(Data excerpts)

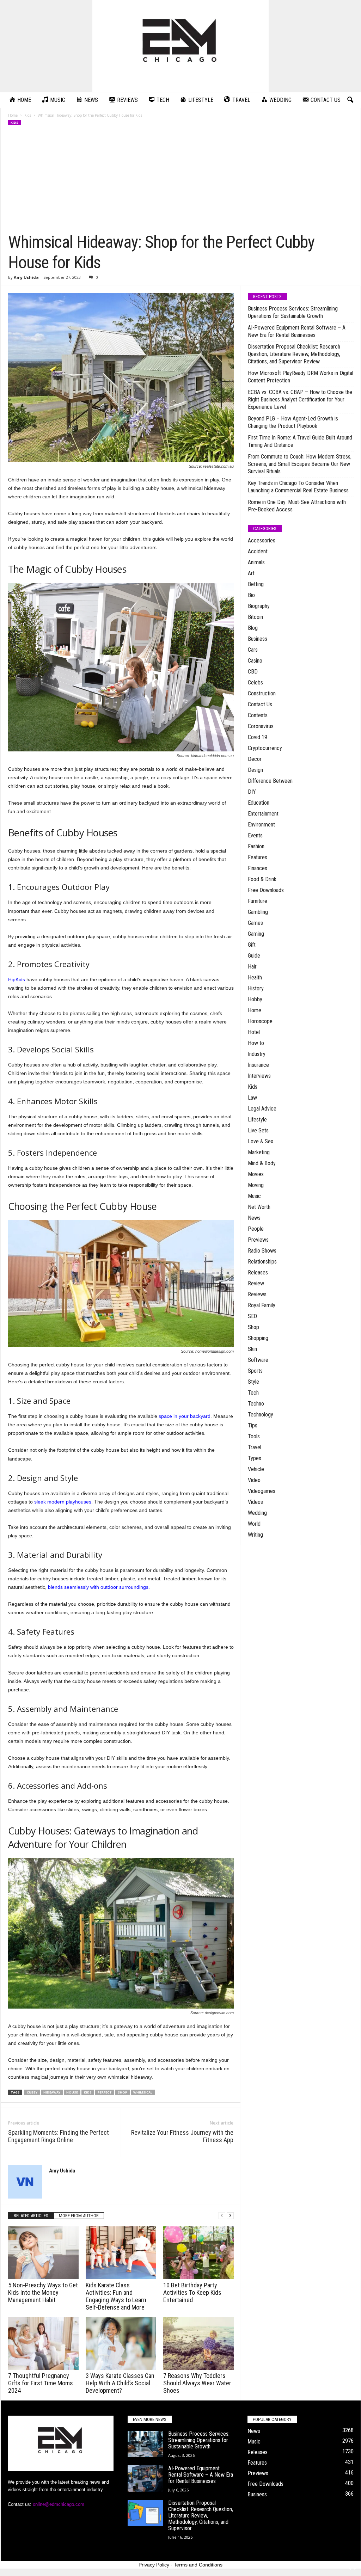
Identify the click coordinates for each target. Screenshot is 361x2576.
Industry (256, 1054)
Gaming (256, 933)
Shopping (258, 1338)
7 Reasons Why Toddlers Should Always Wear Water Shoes (197, 2383)
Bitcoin (255, 617)
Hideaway (51, 2092)
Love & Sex (260, 1141)
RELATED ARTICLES (31, 2215)
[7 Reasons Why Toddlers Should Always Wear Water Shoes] (198, 2343)
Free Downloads (266, 890)
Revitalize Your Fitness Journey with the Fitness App (182, 2136)
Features (257, 857)
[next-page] (230, 2215)
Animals (256, 562)
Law (252, 1097)
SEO (252, 1316)
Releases (258, 1272)
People (256, 1228)
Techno (256, 1403)
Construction (262, 693)
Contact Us (260, 704)
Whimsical (142, 2092)
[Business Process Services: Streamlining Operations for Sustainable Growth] (145, 2444)
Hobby (255, 999)
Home (13, 115)
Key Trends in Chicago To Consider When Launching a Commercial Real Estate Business (298, 487)
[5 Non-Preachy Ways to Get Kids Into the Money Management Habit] (43, 2252)
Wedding (257, 1513)
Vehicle (256, 1469)
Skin (252, 1349)
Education (258, 802)
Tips (252, 1425)
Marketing (259, 1152)
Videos (255, 1502)
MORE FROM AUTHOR (79, 2215)
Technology (260, 1414)
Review (256, 1283)
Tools (254, 1436)
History (256, 988)
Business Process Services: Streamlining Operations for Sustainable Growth (293, 312)
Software (258, 1360)
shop (122, 2092)
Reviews (257, 1294)
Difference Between (270, 780)
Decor (255, 759)
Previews (258, 1239)
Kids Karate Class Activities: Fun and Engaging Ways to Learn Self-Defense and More (116, 2296)
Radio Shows (262, 1250)
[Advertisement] (181, 179)
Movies (256, 1174)
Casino (255, 660)
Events (255, 835)
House (72, 2092)
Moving (256, 1185)
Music (254, 1196)
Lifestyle (257, 1119)
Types (254, 1458)
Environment (261, 824)
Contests (258, 715)
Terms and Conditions (198, 2565)
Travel (254, 1447)
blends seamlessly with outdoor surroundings (98, 1587)
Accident (258, 551)
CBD (253, 671)
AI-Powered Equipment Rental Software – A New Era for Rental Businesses (296, 331)
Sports (255, 1370)
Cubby (32, 2092)
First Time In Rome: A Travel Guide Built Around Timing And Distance (300, 441)
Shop (253, 1327)
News (254, 1218)
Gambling (258, 912)
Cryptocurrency (265, 748)
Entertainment (263, 813)
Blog (253, 628)
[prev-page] (221, 2215)
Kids (27, 115)
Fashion (256, 846)
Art (251, 573)
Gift (252, 944)
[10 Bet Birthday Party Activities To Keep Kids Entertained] (198, 2252)
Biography (259, 606)
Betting (256, 584)
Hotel (254, 1032)
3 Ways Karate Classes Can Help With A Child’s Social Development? (120, 2383)
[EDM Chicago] (180, 46)
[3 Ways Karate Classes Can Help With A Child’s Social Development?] (121, 2343)
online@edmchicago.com (58, 2504)
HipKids (16, 979)
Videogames (261, 1491)
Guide (254, 955)
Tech (253, 1392)
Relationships (262, 1261)
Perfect (105, 2092)
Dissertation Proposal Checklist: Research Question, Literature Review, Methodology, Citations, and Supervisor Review (294, 354)
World (254, 1523)
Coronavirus (261, 726)
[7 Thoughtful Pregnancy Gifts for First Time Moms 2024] (43, 2343)
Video (254, 1480)
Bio (251, 595)
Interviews (259, 1075)
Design (255, 770)
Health (255, 977)
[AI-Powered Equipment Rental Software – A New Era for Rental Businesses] (145, 2478)
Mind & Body (262, 1163)
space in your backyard (184, 1416)
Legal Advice (262, 1108)
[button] (350, 100)
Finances (257, 868)
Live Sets (258, 1130)
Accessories (261, 540)
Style (253, 1381)
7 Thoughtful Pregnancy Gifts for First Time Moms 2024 (40, 2383)
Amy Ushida (26, 277)
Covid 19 (257, 737)
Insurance (258, 1065)
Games (255, 923)
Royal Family (261, 1305)
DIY (252, 791)
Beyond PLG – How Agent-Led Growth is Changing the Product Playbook (293, 422)
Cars (253, 649)
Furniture (257, 901)
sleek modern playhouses (62, 1502)
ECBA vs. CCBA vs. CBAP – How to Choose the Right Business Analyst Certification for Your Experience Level (300, 399)
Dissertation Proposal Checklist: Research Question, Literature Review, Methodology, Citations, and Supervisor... (200, 2516)
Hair (252, 966)
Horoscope (260, 1021)
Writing (255, 1534)
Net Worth (259, 1207)
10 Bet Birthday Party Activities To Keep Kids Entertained (192, 2292)
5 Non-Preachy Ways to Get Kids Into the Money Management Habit (43, 2292)
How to (256, 1043)
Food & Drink (262, 879)
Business (257, 638)
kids (88, 2092)
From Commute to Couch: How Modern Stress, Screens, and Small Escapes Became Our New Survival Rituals (299, 464)
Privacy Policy (154, 2565)
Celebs (255, 682)
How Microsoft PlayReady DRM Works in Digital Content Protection (300, 377)
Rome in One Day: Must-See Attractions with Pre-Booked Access (297, 506)
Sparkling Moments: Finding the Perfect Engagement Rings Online (58, 2136)
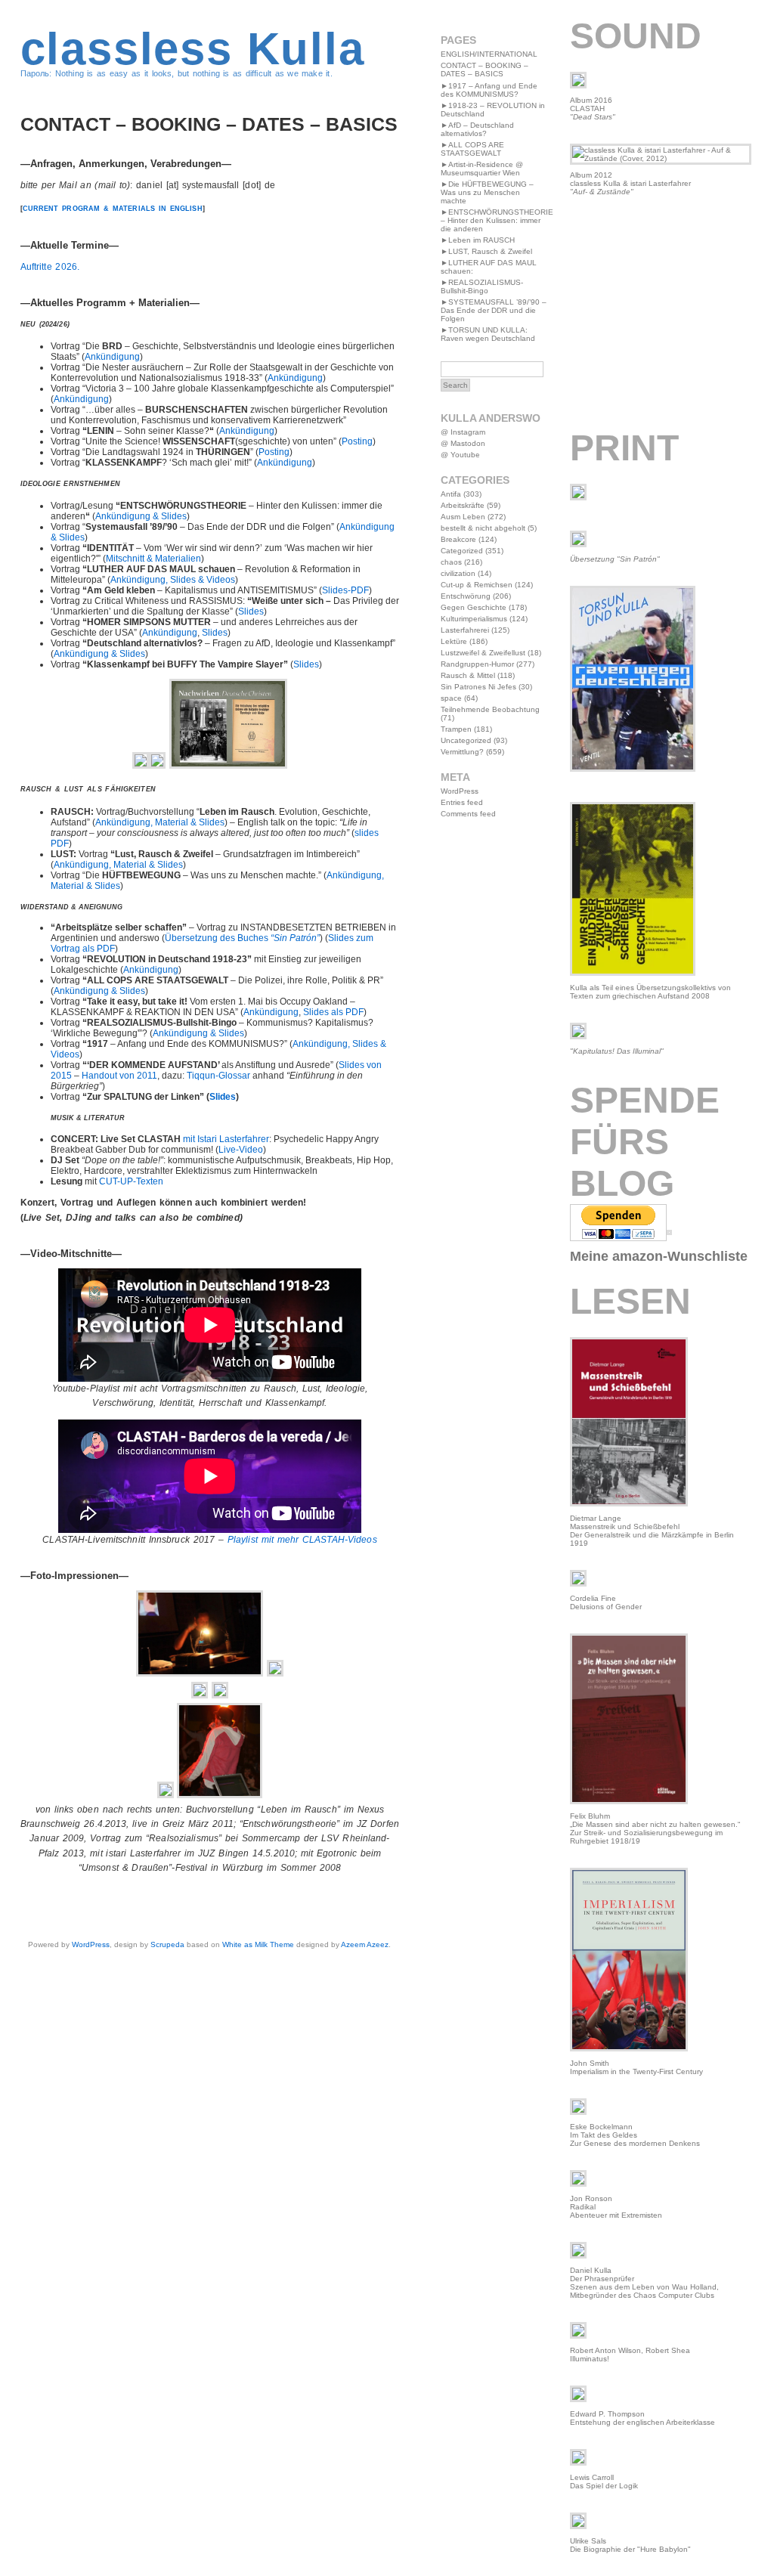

What to produce: Copy out only the lines of the records above from the one with "Releases (258, 1272)" through the one with "Home (13, 115)", exactly as they stand, both included.

Reply to the exercise:
Releases (258, 1272)
People (256, 1228)
Techno (256, 1403)
Construction (262, 693)
Contact Us (260, 704)
Whimsical (142, 2092)
[Business Process Services: Streamlining Operations for Sustainable Growth] (145, 2444)
Hobby (255, 999)
Home (13, 115)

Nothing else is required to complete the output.